**Arbeitsaufträge:**
• 1. Wie lässt sich der Artikel über den Eschweiler Hochwasser-Masterplan in zwei Sätzen zusammenfassen?
• 2. Wie viele Folien umfasste laut dem Artikel die Präsentation vom Donnerstagabend?
• 3. Übersetze den Satz „Vor allem aber ging es um die bisherige Arbeit am Masterplan und daraus resultierende künftige Möglichkeiten für den Hochwasserschutz.“ aus dem Artikel ins Englische.

**Textauszug:**
■ ■ ■ ■ ■

Ergebnisse im Masterplan : Deutlich mehr Überflutungsflächen und eine tiefer gelegte Indestraße
Eschweiler Die Experten des Wasserverbands Eifel-Rur haben am Donnerstagabend die Ergebnisse des Masterplans „Hochwasserresiliente Stadtentwicklung“ für Eschweiler vorgestellt. Die Vorschläge im Überblick.
Irgendwie hatte es im Vorfeld des Planungs-, Umwelt- und Bauausschusses in Eschweiler ein Kommunikationsproblem gegeben. So jedenfalls erklärte der Wasserverband Eifel-Rur (WVER) die Tatsache, dass er die Ergebnisse des Masterplans „Hochwasserresiliente Stadtentwicklung“ entgegen der ursprünglichen Planung doch schon in der öffentlichen darstellte. 58 Folien umfasste die Präsentation, die Vertreter des Projekts am Donnerstagabend hielten.
Darin enthalten war auch ein Blick auf den Stand bei der Schadenbeseitigung. Vor allem aber ging es um die bisherige Arbeit am Masterplan und daraus resultierende künftige Möglichkeiten für den Hochwasserschutz. Eigentlich gibt es konkrete Vorschläge für das gesamten Einzugsgebiet von Vicht und Inde, im Ratssaal wurden aber nur die Empfehlungen für Eschweiler erläutert – die anderen Ergebnisse sollen dann in den jeweils betroffenen Städten vorgestellt werden.

■ ■ ■ ■ ■

**Gesammelte Daten:**
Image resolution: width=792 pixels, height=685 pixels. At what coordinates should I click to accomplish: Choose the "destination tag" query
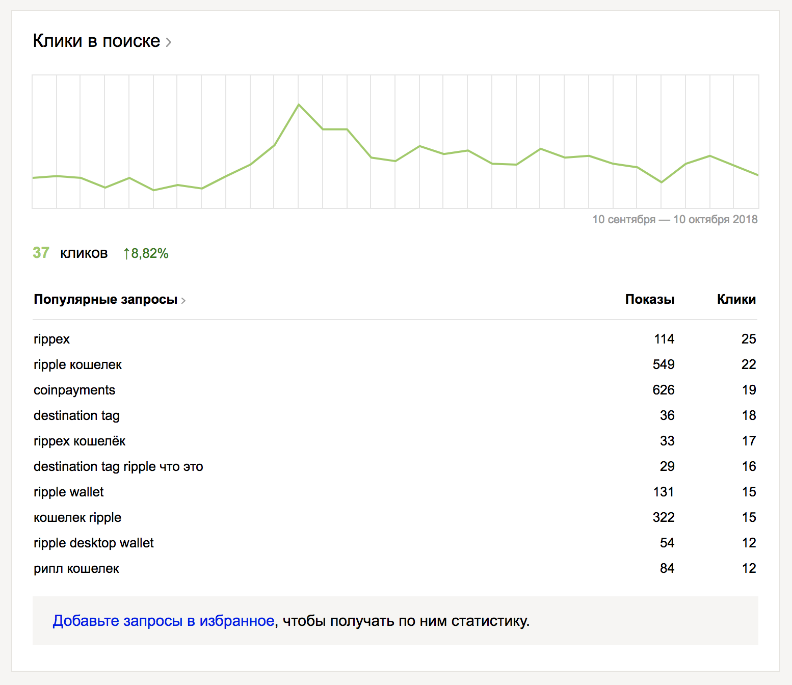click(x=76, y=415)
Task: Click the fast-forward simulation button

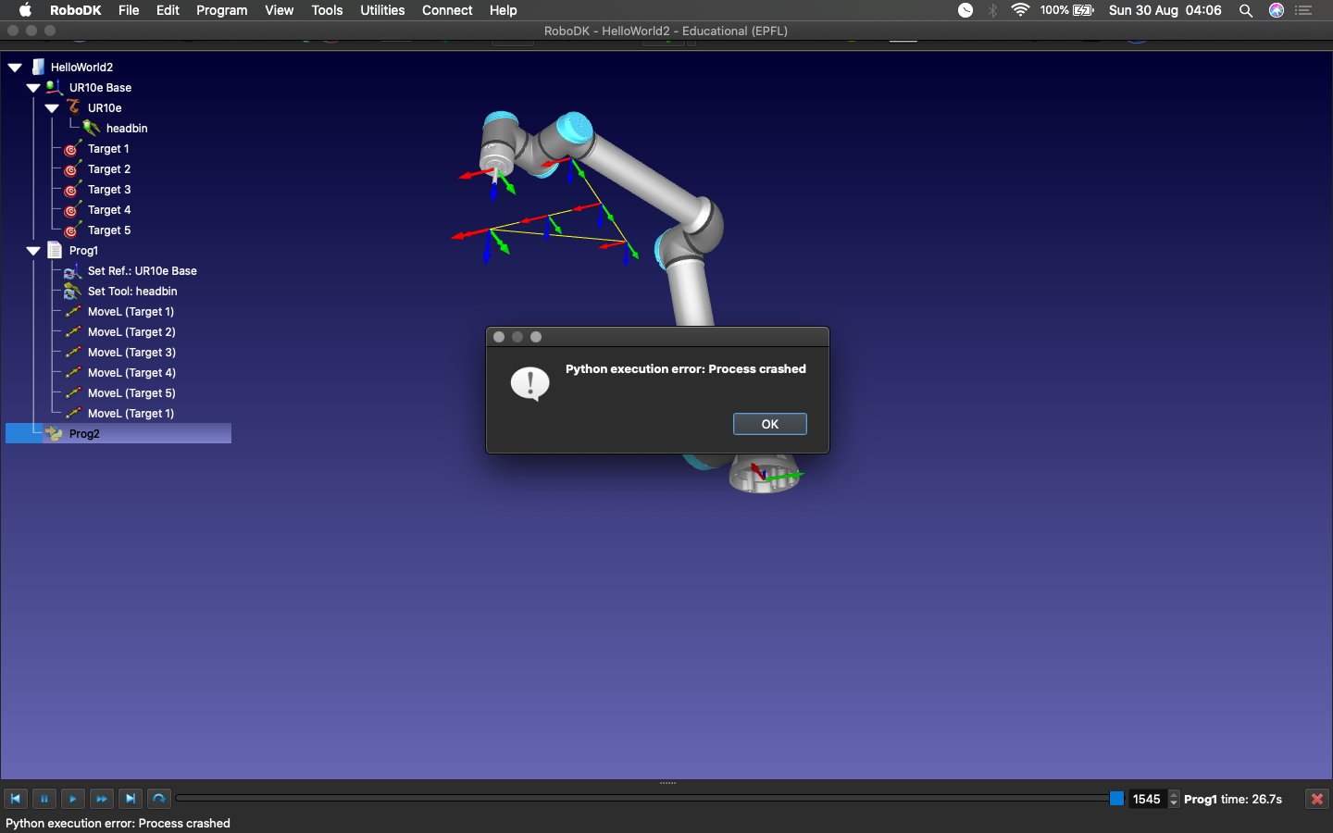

■ ■ ■ ■ ■

**Lösungen:**
• 1. Der Wasserverband Eifel-Rur hat am Donnerstagabend im Planungs-, Umwelt- und Bauausschuss in Eschweiler die Ergebnisse des Masterplans „Hochwasserresiliente Stadtentwicklung“ mit einer Präsentation von 58 Folien vorgestellt, entgegen der ursprünglichen Planung bereits öffentlich. Dabei ging es vor allem um die bisherige Arbeit am Masterplan und künftige Möglichkeiten für den Hochwasserschutz, wobei im Ratssaal nur die Empfehlungen für Eschweiler erläutert wurden und die übrigen Ergebnisse in den jeweils betroffenen Städten vorgestellt werden sollen.

• 2. 58 Folien.

• 3. Above all, however, it was about the work on the master plan so far and the resulting future options for flood protection.